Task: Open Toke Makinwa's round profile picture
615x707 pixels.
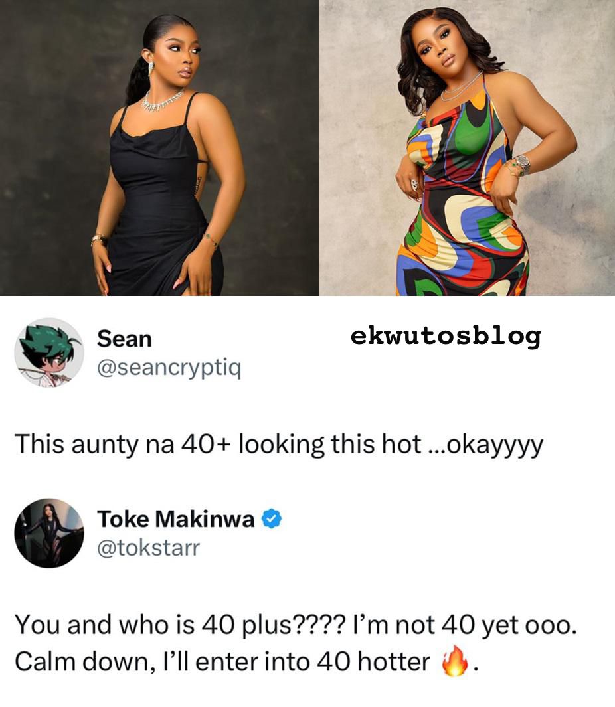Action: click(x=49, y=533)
----
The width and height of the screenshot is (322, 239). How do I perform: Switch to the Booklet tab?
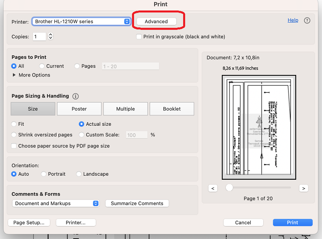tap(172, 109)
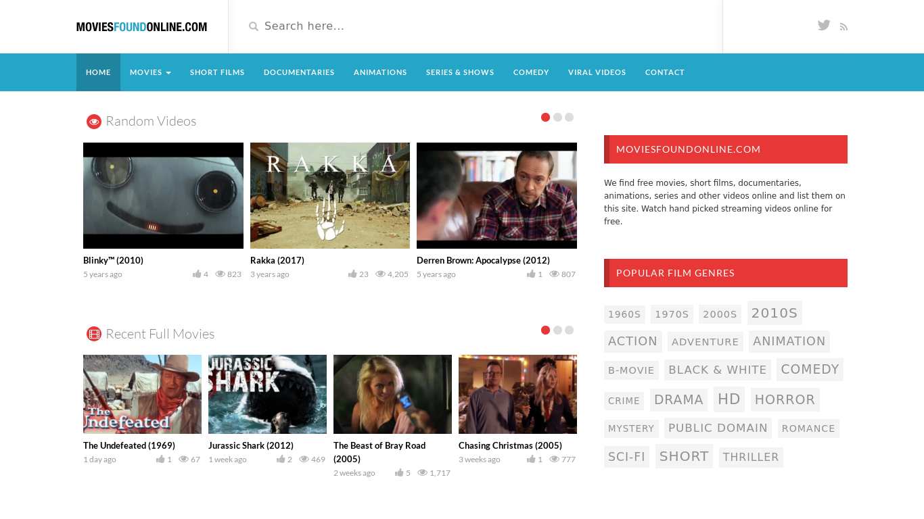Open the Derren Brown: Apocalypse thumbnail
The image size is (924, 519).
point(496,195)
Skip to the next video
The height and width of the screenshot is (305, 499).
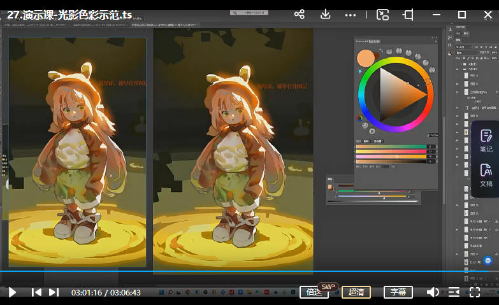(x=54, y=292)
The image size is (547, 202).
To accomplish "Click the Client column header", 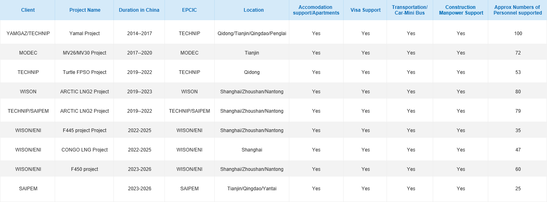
----
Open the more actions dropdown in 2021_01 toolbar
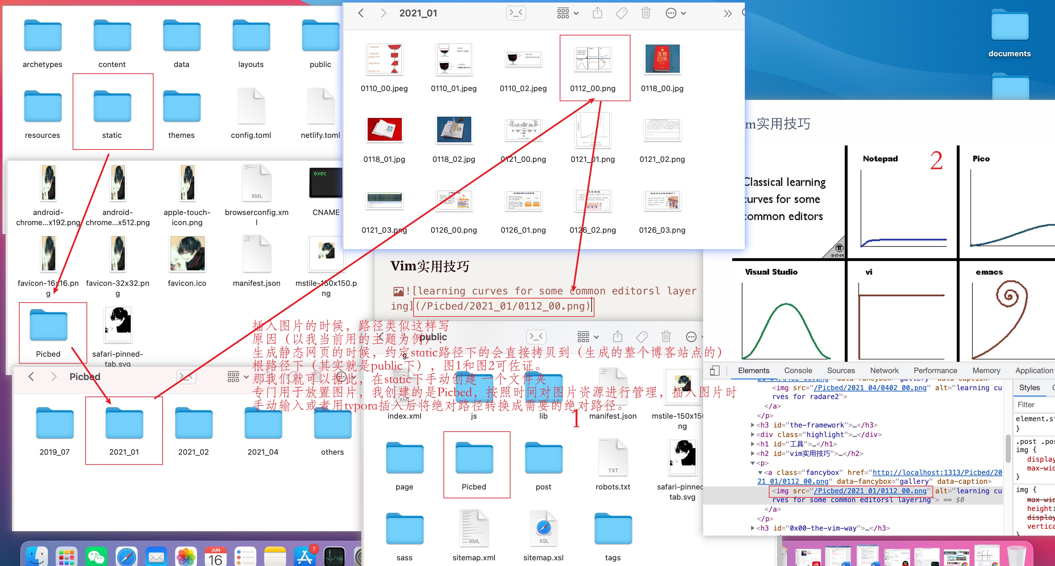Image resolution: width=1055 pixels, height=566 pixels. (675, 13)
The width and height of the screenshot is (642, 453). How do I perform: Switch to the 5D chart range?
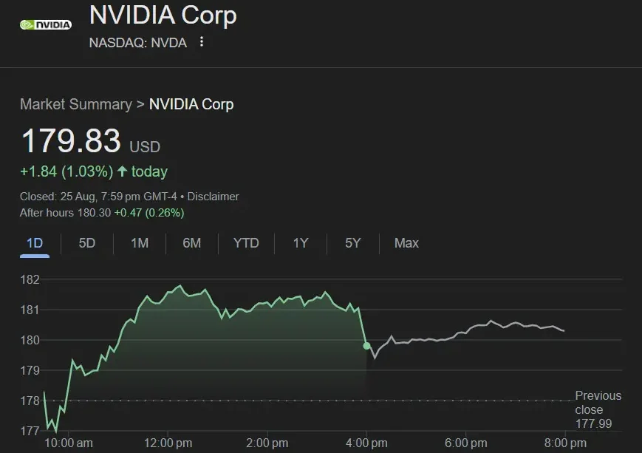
----
> WORK INSTRUCTION
Print exactly the lines above that run from the one with "The height and" down to the one with "the Client column", and omit the pictures.

> EXERCISE OUTPUT
The height and width of the screenshot is (305, 499).
(x=54, y=292)
The image size is (547, 202).
To accomplish "Click the Client column header", 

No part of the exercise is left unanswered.